Across our island, many people are helping to combat the coronavirus – whether it be on the frontline, or with a quiet courage to stay at home. A handful of people on the Isle of Man are also actively contributing to find a treatment for the virus by donating some background computing power from their home computers (and game consoles). These Manx people are simulating the dynamics of coronavirus proteins to hunt for new therapeutic opportunities as part of the global “Folding@Home” project.

The folding at home interface

This project takes complicated scientific analysis, distributes it to millions of computers globally, and harnesses that power to understand more about the virus to try to find a cure. This means that your computer(s) at home can help – it requires no fancy equipment to contribute. Every little bit helps to complete the mathematical analysis, and the Folding@Home team say that each simulation you run is like buying a lottery ticket. The more tickets we buy in this calculation, the better our collective chances of hitting the jackpot.

This is how the scientists describe the work:

To help tackle coronavirus, we want to understand how these viral proteins work and how we can design therapeutics to stop them.

There are many experimental methods for determining protein structures. While extremely powerful, they only reveal a single snapshot of a protein’s usual shape. But proteins have lots of moving parts, so we really want to see the protein in action. The structures we can’t see experimentally may be the key to discovering a new therapeutic…

Our specialty is in using computer simulations to understand proteins’ moving parts. Watching how the atoms in a protein move relative to one another is important because it captures valuable information that is inaccessible by any other means.

Dr Greg Bowman, 15 March 2020

How to join the Isle of Man Team to help find a treatment for Coronavirus

  1. Download Folding@Home 
  2. When given an option, choose the team number 64467
  3. Let the Folding@Home program run in the background

Some other notes:

  1. Conducting this research on your home computer obviously uses your equipment.
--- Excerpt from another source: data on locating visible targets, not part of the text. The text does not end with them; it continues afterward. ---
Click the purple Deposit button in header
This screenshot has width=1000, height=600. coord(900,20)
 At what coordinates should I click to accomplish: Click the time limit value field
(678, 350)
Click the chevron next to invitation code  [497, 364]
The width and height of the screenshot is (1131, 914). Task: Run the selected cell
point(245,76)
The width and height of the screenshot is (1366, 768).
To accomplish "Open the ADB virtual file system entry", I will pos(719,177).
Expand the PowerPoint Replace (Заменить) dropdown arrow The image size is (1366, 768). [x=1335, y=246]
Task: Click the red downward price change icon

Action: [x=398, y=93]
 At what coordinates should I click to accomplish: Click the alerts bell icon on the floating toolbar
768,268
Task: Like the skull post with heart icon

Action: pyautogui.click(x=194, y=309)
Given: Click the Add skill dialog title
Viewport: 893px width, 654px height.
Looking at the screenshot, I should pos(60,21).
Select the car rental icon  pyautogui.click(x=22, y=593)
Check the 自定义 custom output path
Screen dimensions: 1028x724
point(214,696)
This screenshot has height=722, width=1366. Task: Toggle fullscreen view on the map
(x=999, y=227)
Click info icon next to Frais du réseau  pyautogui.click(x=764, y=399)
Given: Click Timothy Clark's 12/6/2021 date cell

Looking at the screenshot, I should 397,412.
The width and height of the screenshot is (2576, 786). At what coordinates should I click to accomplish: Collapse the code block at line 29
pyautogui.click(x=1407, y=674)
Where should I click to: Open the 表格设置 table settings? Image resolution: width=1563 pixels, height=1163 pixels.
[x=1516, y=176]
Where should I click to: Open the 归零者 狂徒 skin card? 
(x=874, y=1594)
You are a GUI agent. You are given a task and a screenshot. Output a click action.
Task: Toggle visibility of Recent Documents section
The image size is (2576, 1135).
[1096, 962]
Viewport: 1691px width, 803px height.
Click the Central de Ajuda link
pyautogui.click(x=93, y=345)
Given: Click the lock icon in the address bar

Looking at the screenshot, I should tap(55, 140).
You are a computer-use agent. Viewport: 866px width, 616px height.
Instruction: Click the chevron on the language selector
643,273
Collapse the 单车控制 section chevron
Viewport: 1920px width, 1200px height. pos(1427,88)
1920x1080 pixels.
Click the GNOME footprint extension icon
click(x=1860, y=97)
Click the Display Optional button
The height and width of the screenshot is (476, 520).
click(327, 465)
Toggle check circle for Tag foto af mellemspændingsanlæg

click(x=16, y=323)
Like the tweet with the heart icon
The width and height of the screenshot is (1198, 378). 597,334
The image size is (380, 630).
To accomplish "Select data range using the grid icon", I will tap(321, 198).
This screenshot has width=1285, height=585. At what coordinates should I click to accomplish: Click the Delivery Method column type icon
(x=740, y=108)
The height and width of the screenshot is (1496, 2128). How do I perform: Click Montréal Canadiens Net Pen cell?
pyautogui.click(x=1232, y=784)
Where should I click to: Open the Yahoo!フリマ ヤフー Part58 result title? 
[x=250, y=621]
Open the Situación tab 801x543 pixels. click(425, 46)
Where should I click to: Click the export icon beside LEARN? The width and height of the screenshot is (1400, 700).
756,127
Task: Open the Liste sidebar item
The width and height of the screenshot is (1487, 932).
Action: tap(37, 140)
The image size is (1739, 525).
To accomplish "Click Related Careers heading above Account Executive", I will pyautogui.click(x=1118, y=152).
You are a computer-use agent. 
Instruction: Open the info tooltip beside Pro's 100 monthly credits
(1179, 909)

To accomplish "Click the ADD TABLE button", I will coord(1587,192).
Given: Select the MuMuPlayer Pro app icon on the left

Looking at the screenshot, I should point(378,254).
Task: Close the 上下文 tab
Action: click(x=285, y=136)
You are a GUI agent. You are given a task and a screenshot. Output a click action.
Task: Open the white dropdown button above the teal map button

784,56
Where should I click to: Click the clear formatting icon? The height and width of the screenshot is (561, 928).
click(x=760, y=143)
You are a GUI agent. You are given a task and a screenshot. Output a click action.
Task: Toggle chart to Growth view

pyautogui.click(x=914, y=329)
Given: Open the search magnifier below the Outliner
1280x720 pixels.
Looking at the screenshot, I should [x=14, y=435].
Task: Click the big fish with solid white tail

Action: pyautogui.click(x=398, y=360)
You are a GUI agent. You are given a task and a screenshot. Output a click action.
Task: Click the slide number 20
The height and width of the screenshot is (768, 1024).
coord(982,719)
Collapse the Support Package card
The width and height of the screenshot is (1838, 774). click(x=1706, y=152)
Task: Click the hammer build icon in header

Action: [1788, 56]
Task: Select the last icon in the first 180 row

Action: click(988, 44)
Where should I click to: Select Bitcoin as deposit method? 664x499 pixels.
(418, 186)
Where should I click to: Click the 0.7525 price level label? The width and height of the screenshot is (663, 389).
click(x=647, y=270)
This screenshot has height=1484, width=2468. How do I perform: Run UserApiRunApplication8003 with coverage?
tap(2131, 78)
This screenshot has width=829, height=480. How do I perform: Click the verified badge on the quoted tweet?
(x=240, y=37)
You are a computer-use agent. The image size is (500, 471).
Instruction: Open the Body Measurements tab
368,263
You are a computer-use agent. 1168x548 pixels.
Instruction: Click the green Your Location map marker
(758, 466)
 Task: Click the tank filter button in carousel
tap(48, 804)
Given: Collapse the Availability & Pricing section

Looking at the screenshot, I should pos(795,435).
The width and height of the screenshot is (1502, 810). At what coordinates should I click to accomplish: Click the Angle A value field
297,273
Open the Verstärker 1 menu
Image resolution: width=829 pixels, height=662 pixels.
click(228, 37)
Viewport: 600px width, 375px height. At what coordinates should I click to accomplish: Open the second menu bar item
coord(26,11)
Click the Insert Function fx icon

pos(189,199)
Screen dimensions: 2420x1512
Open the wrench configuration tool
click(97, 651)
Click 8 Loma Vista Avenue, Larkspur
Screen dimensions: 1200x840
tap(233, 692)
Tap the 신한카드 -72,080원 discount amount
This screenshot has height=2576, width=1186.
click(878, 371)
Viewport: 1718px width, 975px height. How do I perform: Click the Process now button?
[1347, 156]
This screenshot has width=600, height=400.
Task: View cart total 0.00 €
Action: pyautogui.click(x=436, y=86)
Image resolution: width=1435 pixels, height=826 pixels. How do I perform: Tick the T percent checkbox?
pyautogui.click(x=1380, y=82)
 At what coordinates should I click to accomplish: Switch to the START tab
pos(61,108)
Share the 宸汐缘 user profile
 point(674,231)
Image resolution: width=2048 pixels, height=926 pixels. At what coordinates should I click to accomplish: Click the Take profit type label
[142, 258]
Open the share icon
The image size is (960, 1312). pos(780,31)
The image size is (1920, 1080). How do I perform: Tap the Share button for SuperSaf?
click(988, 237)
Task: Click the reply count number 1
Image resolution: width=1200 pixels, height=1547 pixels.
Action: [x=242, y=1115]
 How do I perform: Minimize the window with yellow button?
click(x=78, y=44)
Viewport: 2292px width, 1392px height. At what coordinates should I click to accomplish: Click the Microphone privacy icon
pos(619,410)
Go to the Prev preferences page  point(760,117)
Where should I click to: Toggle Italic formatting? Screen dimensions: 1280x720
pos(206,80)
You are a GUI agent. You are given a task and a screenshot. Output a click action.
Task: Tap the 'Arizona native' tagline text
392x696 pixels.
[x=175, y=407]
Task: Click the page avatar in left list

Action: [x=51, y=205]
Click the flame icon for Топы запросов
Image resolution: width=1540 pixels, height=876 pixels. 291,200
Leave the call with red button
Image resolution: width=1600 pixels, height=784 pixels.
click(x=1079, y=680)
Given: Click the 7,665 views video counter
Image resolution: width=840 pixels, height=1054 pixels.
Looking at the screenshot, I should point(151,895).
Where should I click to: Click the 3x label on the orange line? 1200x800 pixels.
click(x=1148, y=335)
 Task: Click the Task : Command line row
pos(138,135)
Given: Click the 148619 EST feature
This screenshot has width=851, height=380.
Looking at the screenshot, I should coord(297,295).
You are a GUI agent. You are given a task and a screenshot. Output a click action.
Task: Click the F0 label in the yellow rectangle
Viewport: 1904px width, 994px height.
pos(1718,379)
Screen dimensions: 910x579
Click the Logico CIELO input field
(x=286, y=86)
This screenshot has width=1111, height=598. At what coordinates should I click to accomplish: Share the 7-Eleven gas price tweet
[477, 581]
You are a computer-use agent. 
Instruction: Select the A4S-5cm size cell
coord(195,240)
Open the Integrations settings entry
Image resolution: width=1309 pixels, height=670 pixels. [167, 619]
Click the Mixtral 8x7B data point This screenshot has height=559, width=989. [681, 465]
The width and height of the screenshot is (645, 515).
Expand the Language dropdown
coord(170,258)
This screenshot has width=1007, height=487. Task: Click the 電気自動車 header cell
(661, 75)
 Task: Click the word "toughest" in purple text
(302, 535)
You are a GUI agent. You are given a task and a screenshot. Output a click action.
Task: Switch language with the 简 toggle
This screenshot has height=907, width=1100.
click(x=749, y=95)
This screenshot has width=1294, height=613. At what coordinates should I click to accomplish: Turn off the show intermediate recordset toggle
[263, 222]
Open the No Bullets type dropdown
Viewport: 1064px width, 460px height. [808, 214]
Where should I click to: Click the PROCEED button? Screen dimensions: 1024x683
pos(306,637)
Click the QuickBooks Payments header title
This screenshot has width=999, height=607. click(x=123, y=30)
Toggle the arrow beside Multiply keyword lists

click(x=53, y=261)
This includes theoretical wear and tear on your computer, and also some amount of electricity.
  2. If you don’t have computer(s) to contribute, then Manx Grid Computing are raising money to purchase high-end computer time. They have a Facebook page online here which you can view for more information. I have no association with Manx Grid Computing and have not verified any of their claims.
  3. Of course, please take precautions to help prevent the spread of the virus by washing your hands, social distancing, and obeying the law, etc. This helps to sustain the medical system and buys scientists time to hunt for therapies.